What do you guys think about this method?

Its been linked a million times. Please read this wiki page: https://en.wikipedia.org/wiki/Crookes_radiometer

If µN forces are being measured, a UHV environment is required. That means no porous materials (3d printed metal is bad).


That having been said, the NIST Antoine parameters for CO2 vapor pressure suggest that under ideal conditions, one could reach 0.17 µTorr by freezing CO2. However, commercially available CO2 contains nitrogen and other trace impurities. These aren't problems in the lab most of the time because 99.999% pure gas is just fine for most applications. That 0.001% N2, H2, etc. will limit the vacuum obtainable from freezing CO2 to about 7.9 mT. If one were to fill a chamber with grade 5 CO2, pump it down to 100 mT with a standard oil pump, and then froze the CO2 with a 78K N2 trap, one would then obtain a 1.2 µTorr pressure under otherwise ideal circumstances.

An elaborate chamber with coolant channels is not required. All that would be likely required would be a big dip trap in the bottom, constantly submerged in liquid nitrogen to act as a "getter" for trace CO2. Still, I don't think it would work because a key assumption is that there is no source of additional gas in the chamber. Inevitably, small leaks in gaskets and other seals combined with outgassing of volatiles such as nitrogen from anything inside the chamber will degrade the vacuum over time, and it may take days for the CO2 to completely freeze in the trap. Not to mention that filling a chamber with stray microwaves and IR radiation will heat up the frozen gas in the trap and degrade the vacuum.

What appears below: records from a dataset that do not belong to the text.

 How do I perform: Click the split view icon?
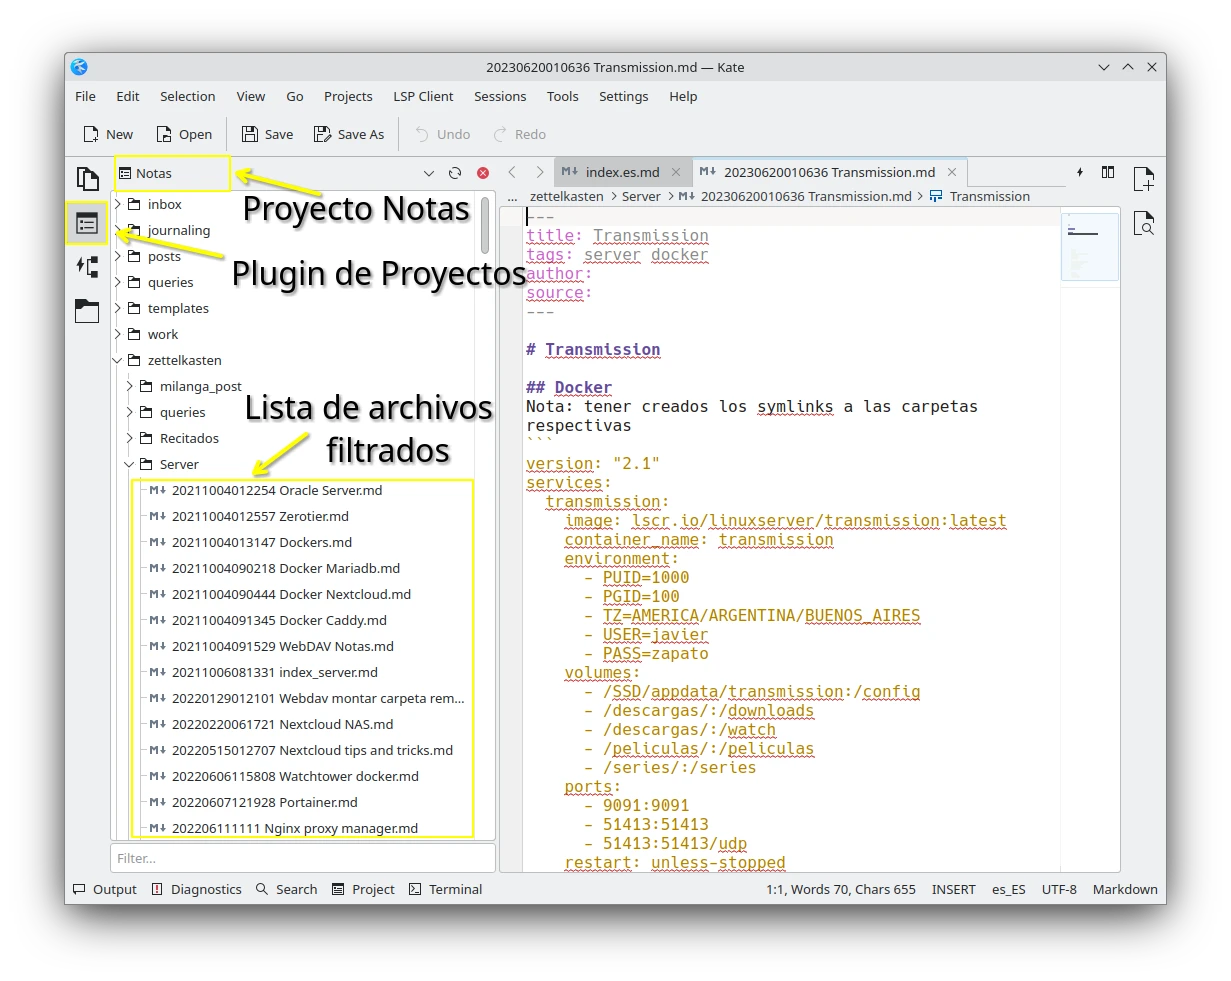[x=1108, y=173]
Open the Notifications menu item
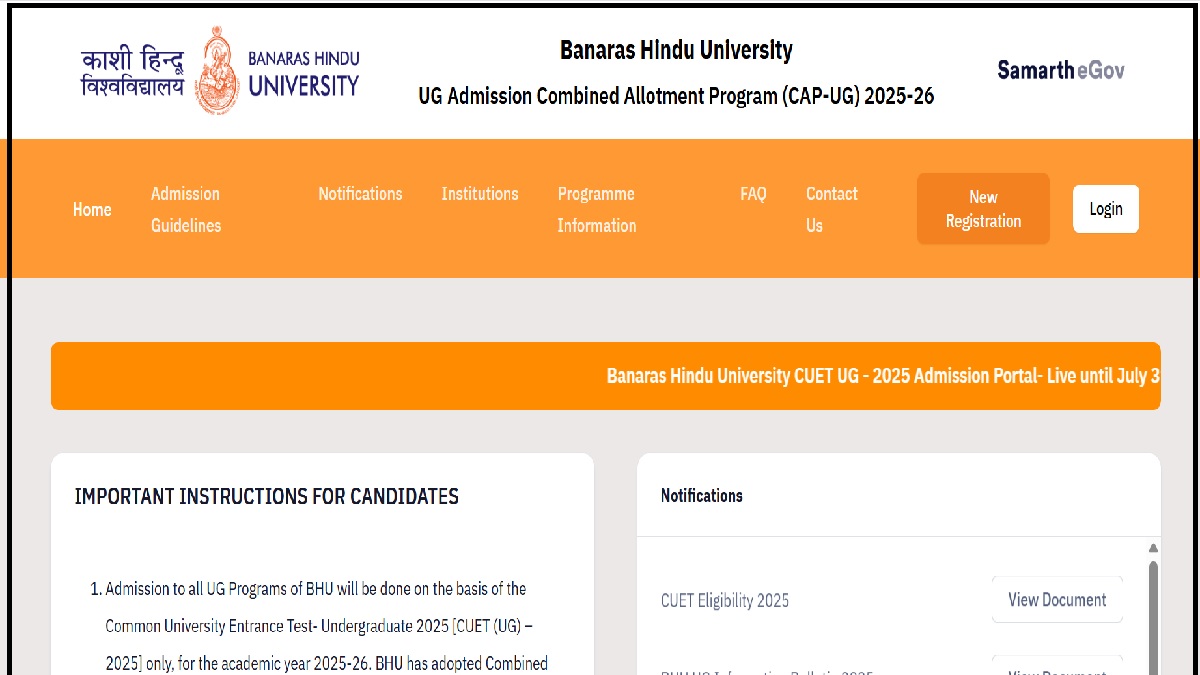This screenshot has width=1200, height=675. pos(360,194)
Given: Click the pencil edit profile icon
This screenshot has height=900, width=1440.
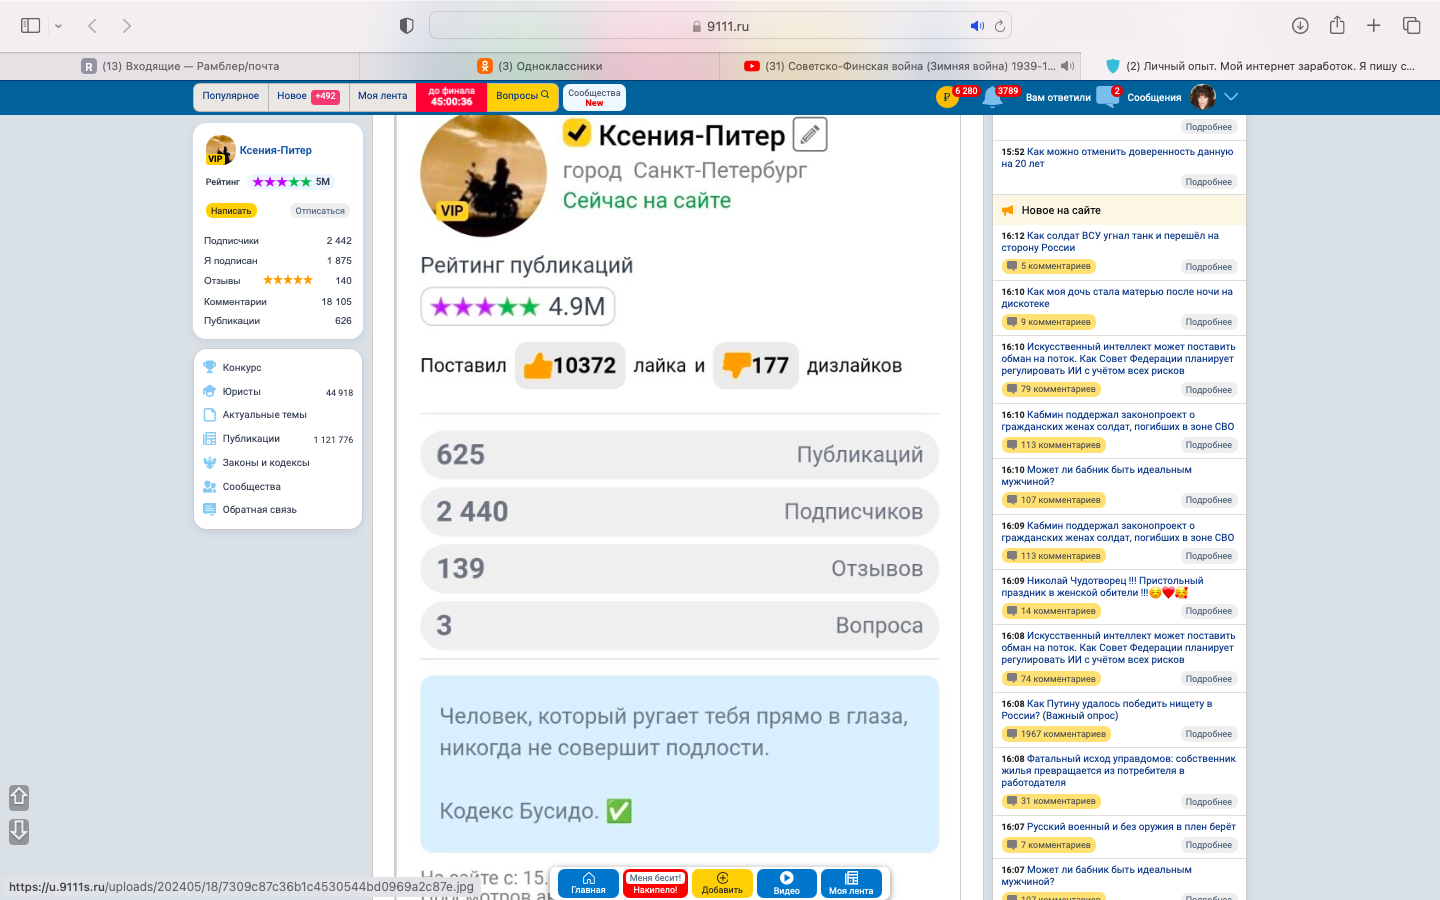Looking at the screenshot, I should [x=810, y=134].
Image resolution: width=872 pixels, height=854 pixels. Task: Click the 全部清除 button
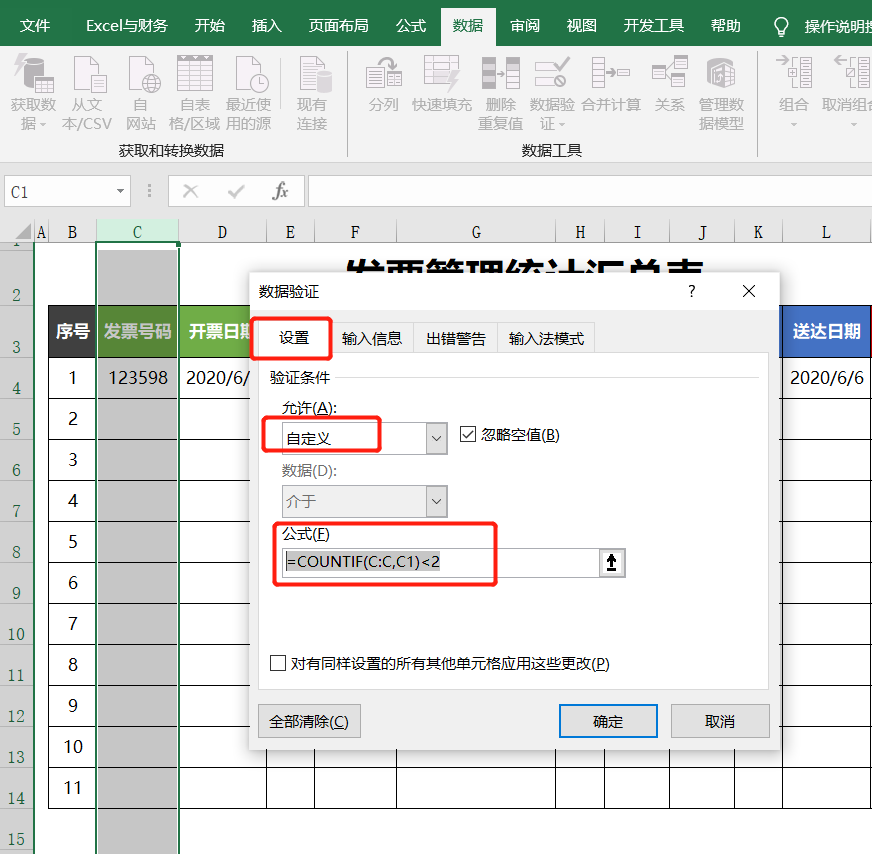(309, 721)
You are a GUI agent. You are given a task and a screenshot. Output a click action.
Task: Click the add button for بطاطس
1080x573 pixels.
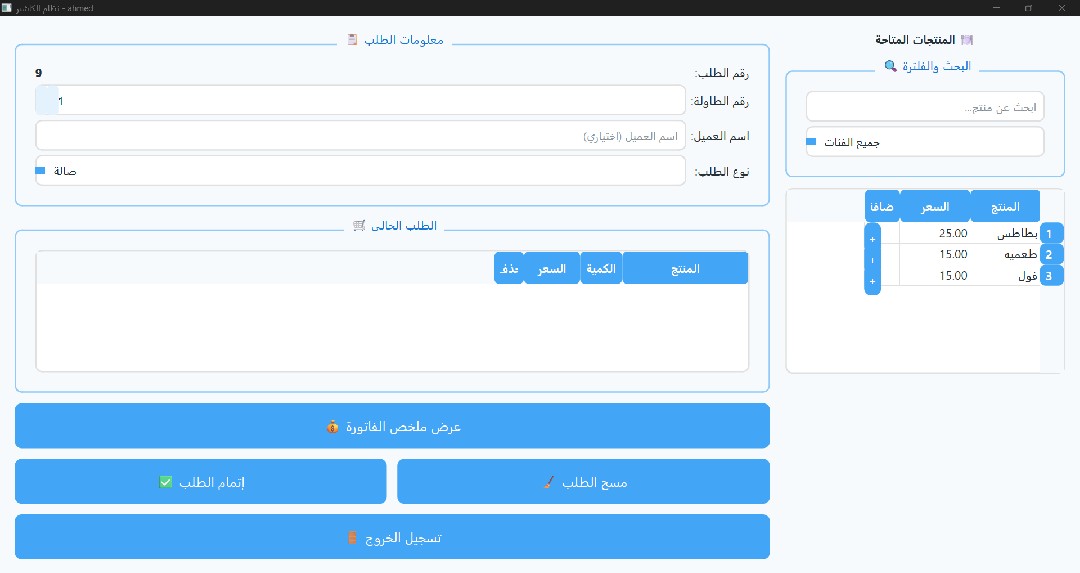click(872, 240)
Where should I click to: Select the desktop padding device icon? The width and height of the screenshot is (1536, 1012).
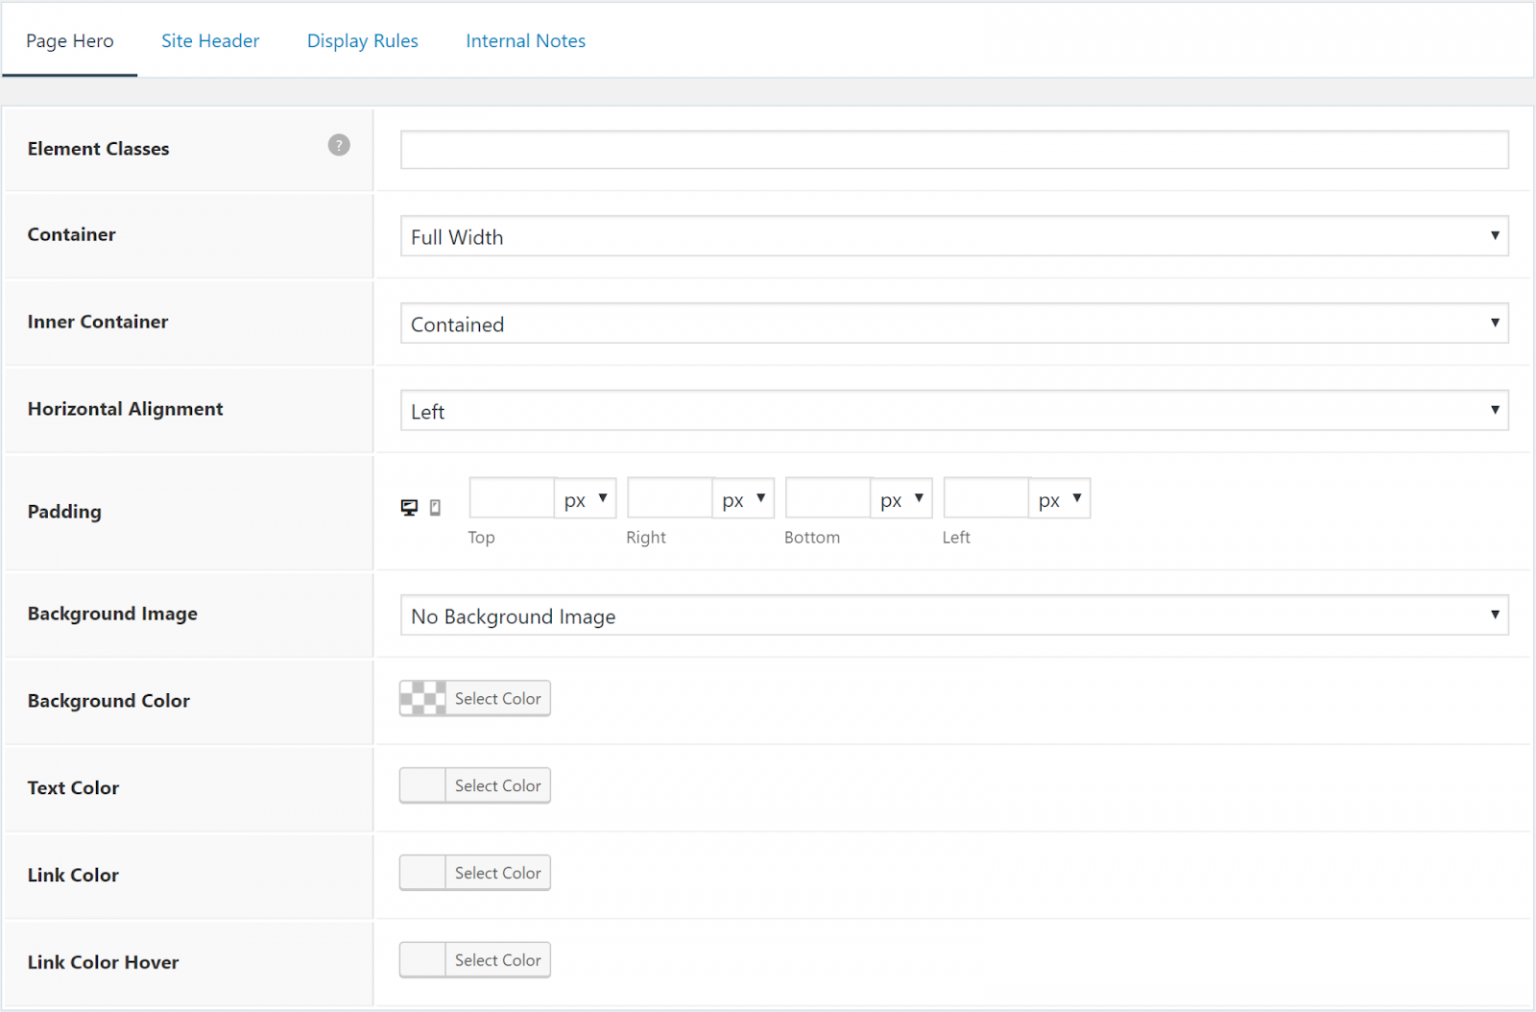(409, 507)
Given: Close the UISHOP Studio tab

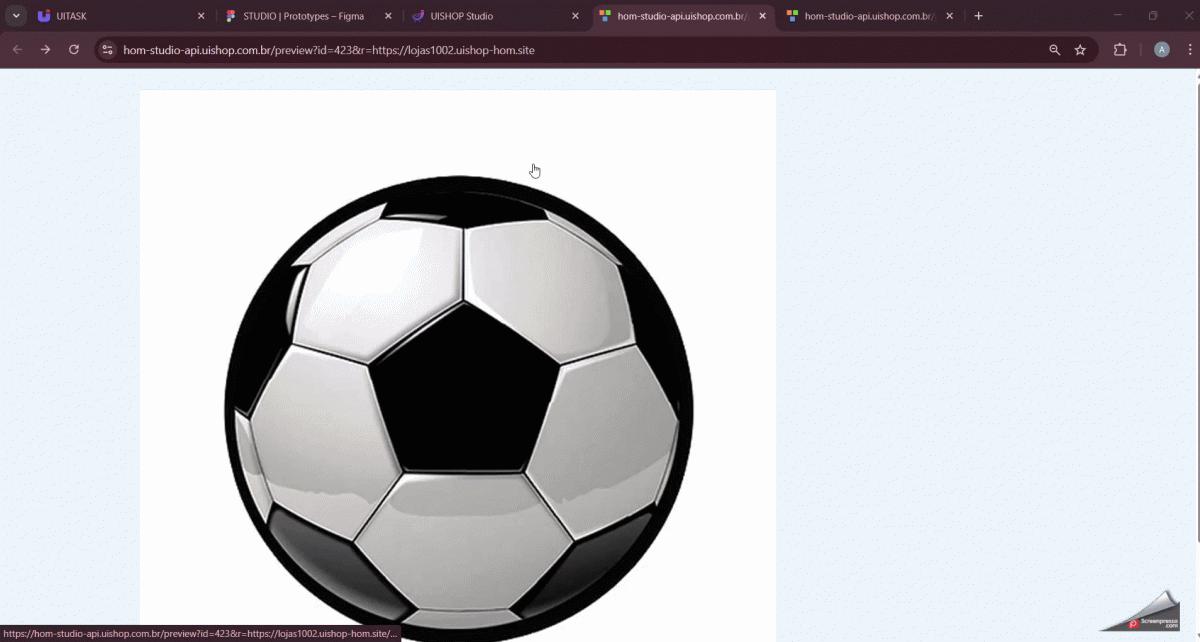Looking at the screenshot, I should 575,16.
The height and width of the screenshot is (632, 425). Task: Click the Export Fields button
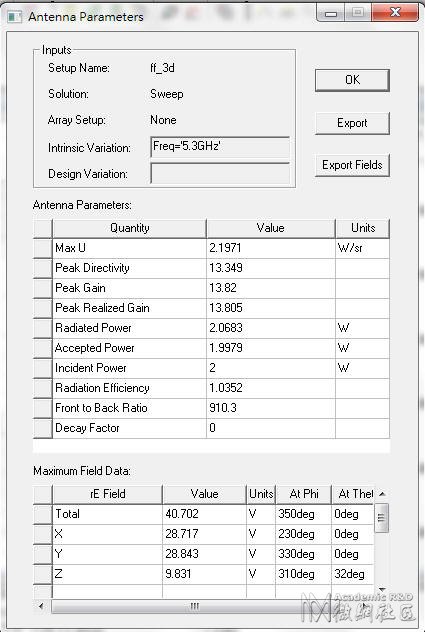pyautogui.click(x=352, y=165)
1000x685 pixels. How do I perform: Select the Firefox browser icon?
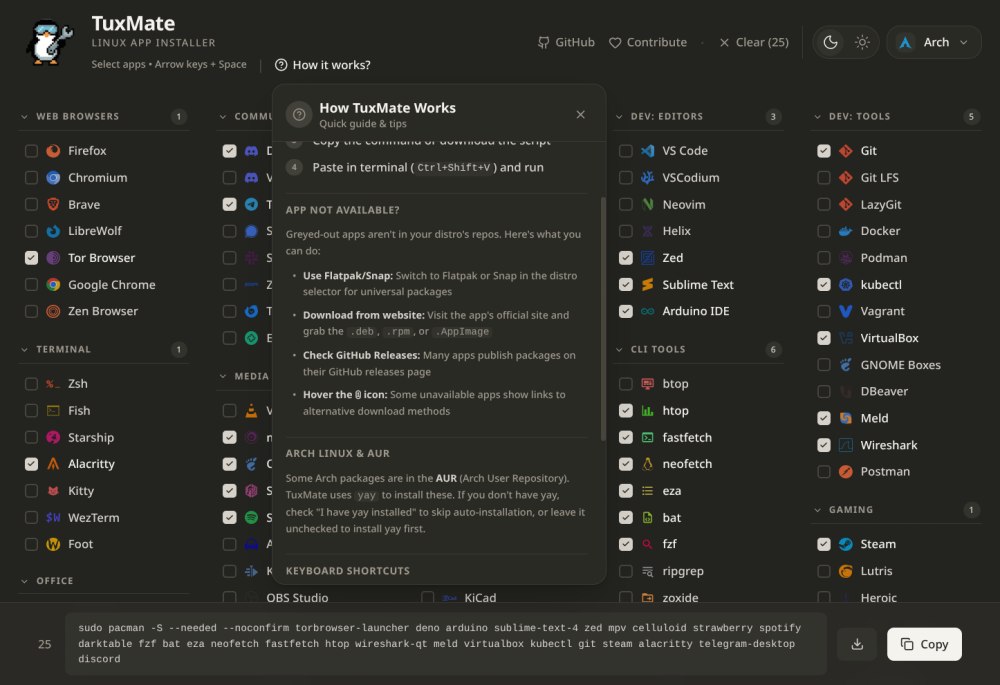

Bottom line: Not a bad idea on the surface, but probably impractical. A turbopump or oil diffusion pump is going to be the least expensive part of a proper UHV chamber, so if anyone plans to get some serious measurements of small forces the traditional route is the way to go. All metal apparatus, µTorr vacuum via rough pump/oil diffusion pump, hot cathode ion gauge to properly measure actual vacuum, thermal bakeout prior to experimental runs.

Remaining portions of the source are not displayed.